Numerical investigation on vortex dynamics characteristics of a large vertical centrifugal pump operating in the hump region under cavitation conditions

Abstract

The large vertical centrifugal pump (LVCP) is widely used in major hydraulic engineering such as cross-region water transfer. This paper focuses on the hydraulic stability of LVCP under extremely operating conditions. The transient numerical simulations of cavitation in LVCP in the hump region are conducted based on delayed detached eddy simulation coupled with a homogeneous cavitation model. The main research is the effect of cavitation on the flow pattern and the vortex dynamics of the LVCP under stall conditions. The results of the numerical investigations show that the variation of the pump performance parameters is consistent with the experimental data under cavitation conditions. Under deep stall conditions, the H drop due to cavitation in the pump can happen earlier.
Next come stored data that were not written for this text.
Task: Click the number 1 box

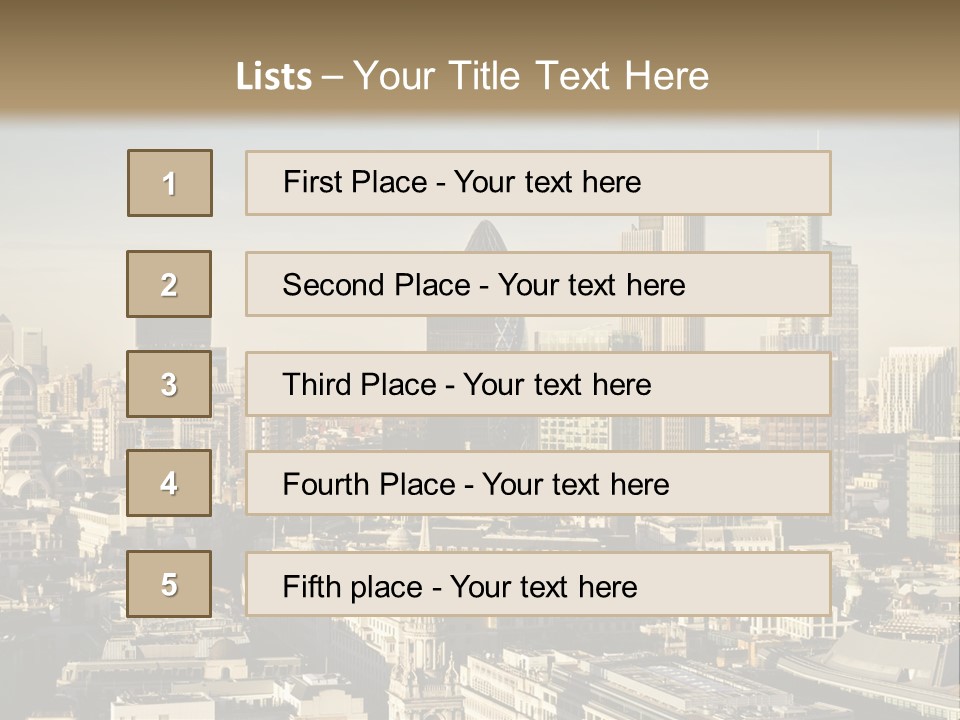Action: tap(170, 183)
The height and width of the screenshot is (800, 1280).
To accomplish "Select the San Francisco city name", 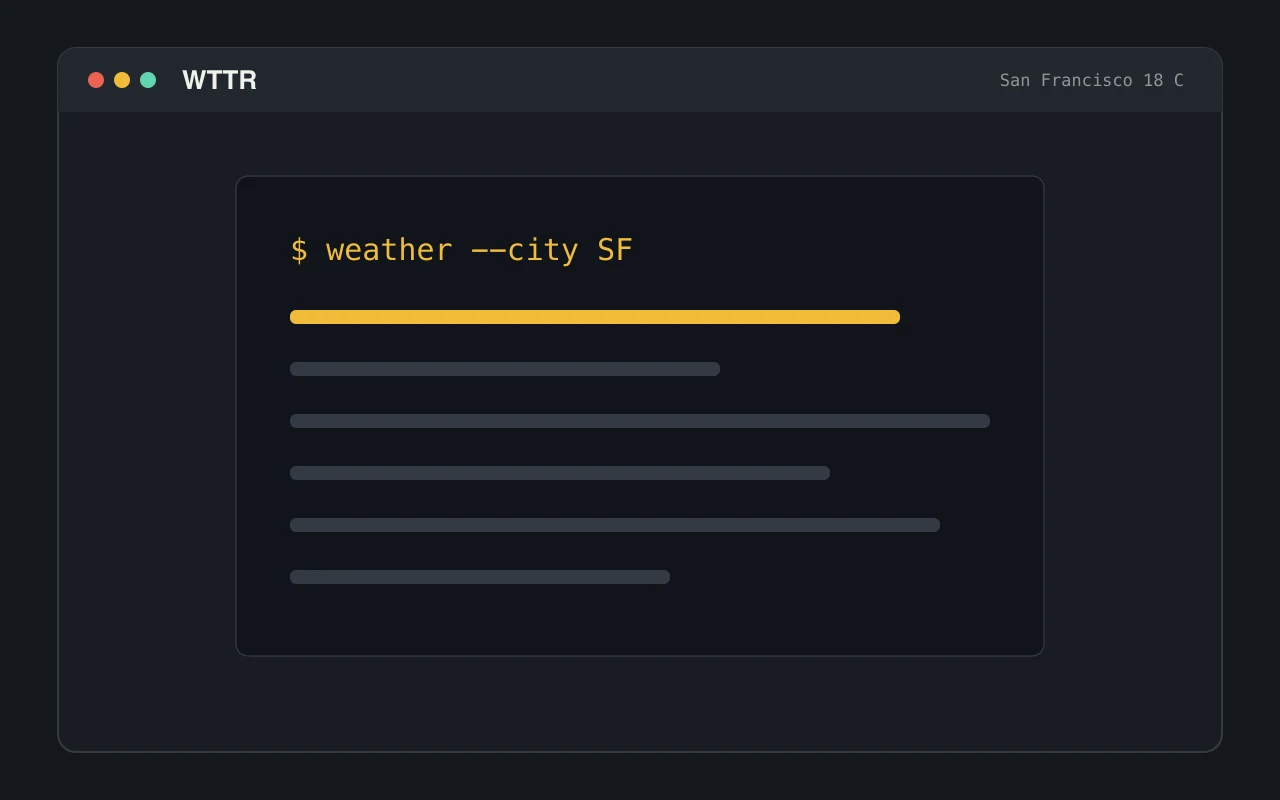I will 1066,80.
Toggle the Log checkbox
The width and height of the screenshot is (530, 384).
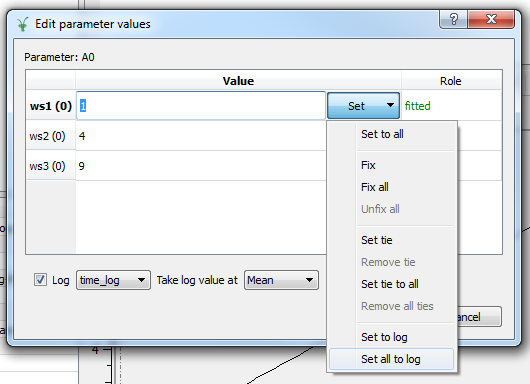40,280
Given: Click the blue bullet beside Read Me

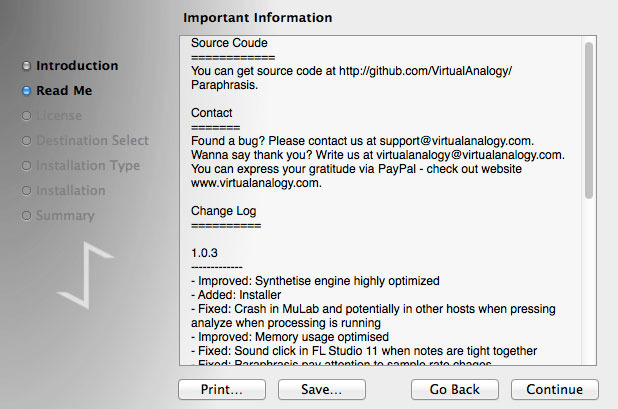Looking at the screenshot, I should point(26,90).
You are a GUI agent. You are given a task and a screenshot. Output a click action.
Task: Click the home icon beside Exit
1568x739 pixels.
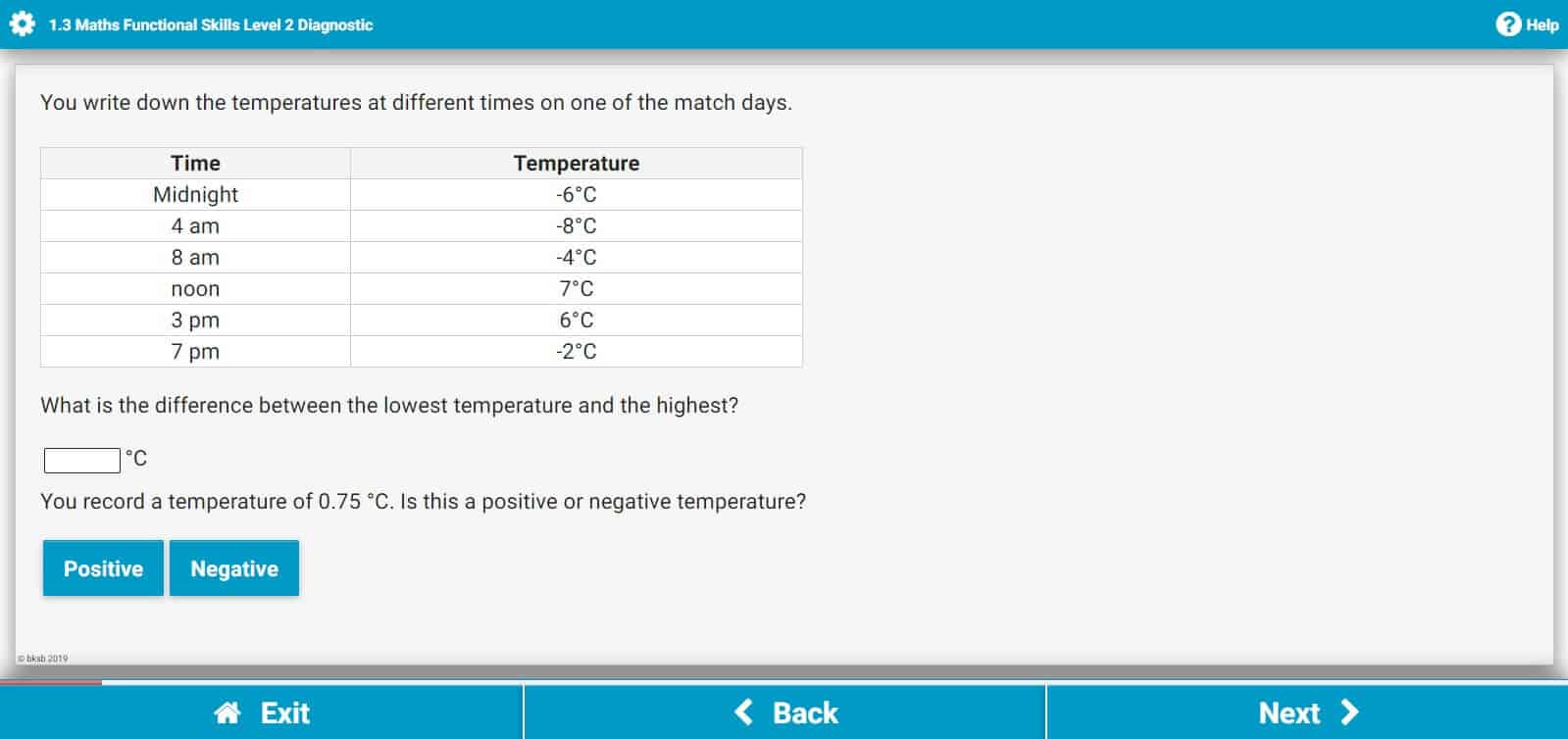[x=228, y=713]
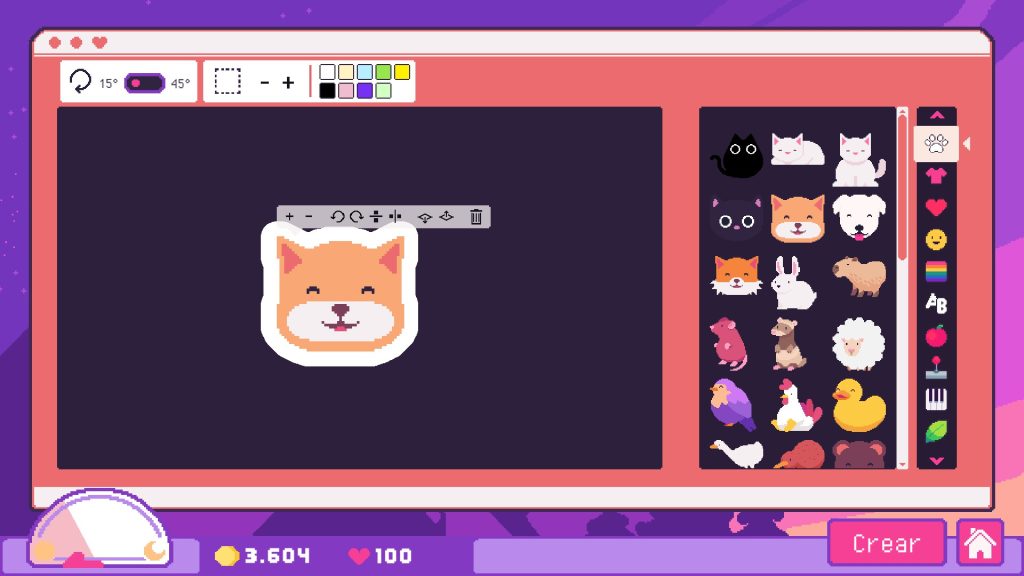Flip the sticker vertically
1024x576 pixels.
pos(376,216)
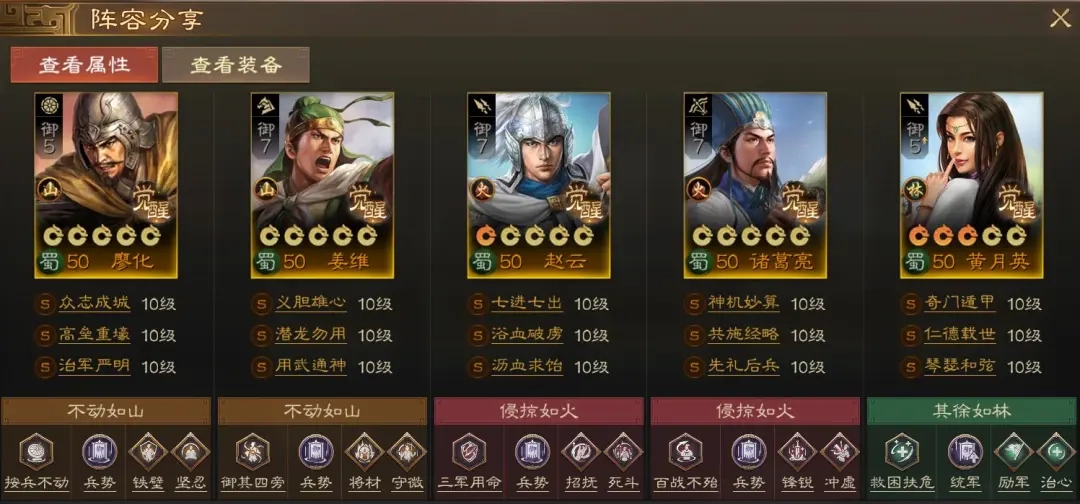This screenshot has width=1080, height=504.
Task: Switch to the 查看装备 tab
Action: 236,65
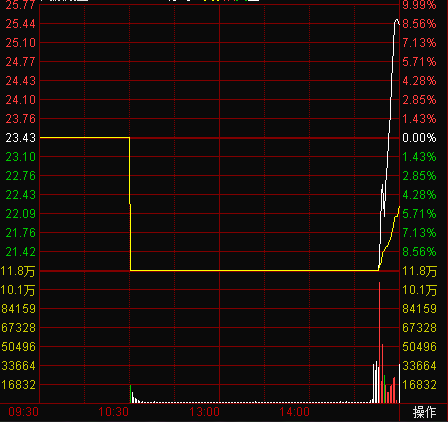This screenshot has height=422, width=448.
Task: Click the white volume bar at the closing time
Action: coord(399,383)
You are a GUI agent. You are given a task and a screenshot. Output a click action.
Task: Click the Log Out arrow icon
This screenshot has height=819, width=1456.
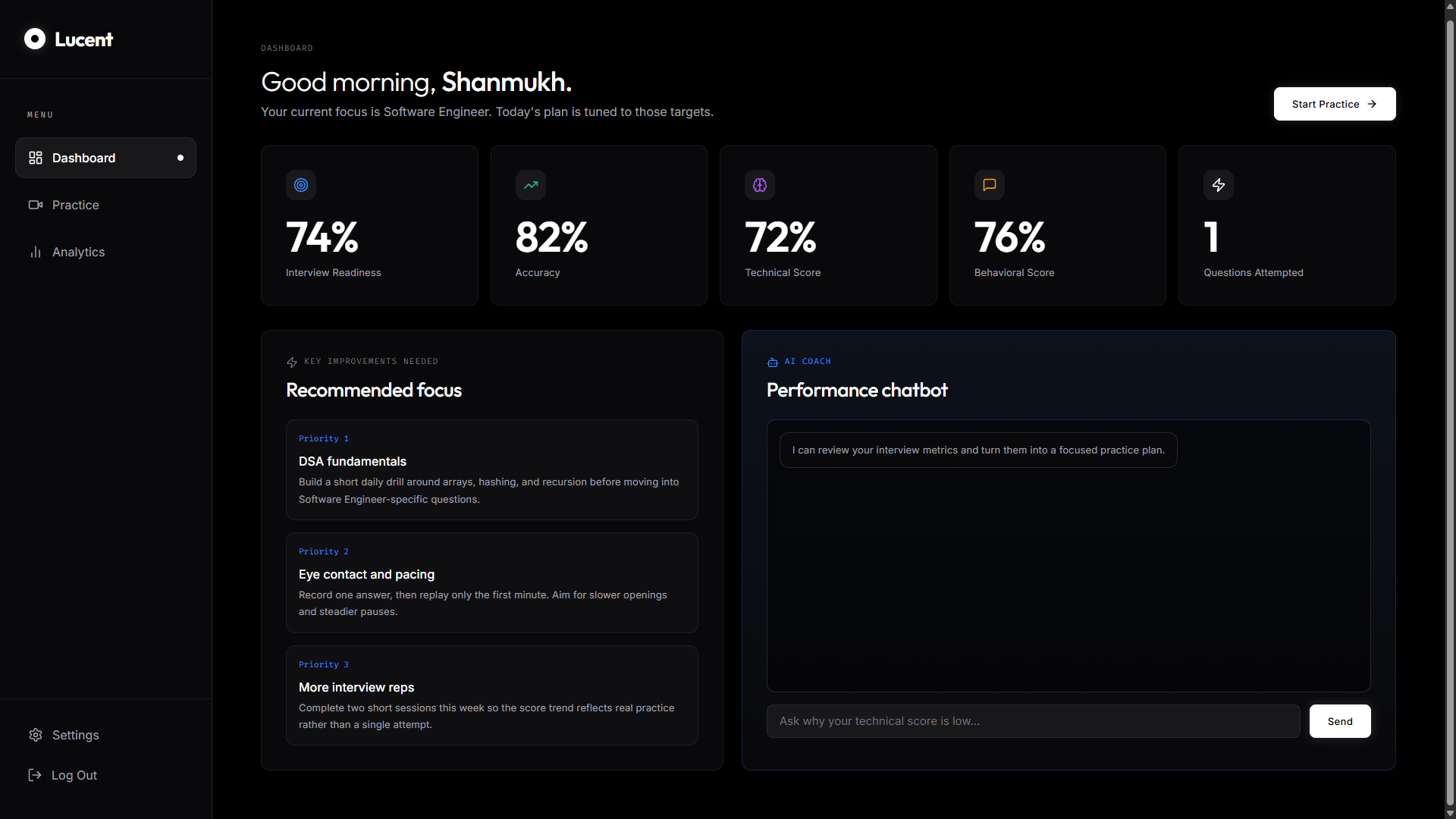pyautogui.click(x=35, y=775)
Under the critical cavitation of the stall condition, backflow vortex cavitation, sheet cavitation and separation vortex cavitation can be observed at the impeller inlet. The vortex structures generated at the cavitation tail can result in worse flow patterns in the impeller. The vortex dynamics analysis shows that severe cavitation in the impeller deteriorates the inlet conditions of the vaned diffuser and induces sheet cavitation at the LE of vanes. The cavitations in the vaned diffuser accelerate the production and development of stall vortices and result in increased flow instability. The research in this paper can be helpful to improve the operation stability of LVCP.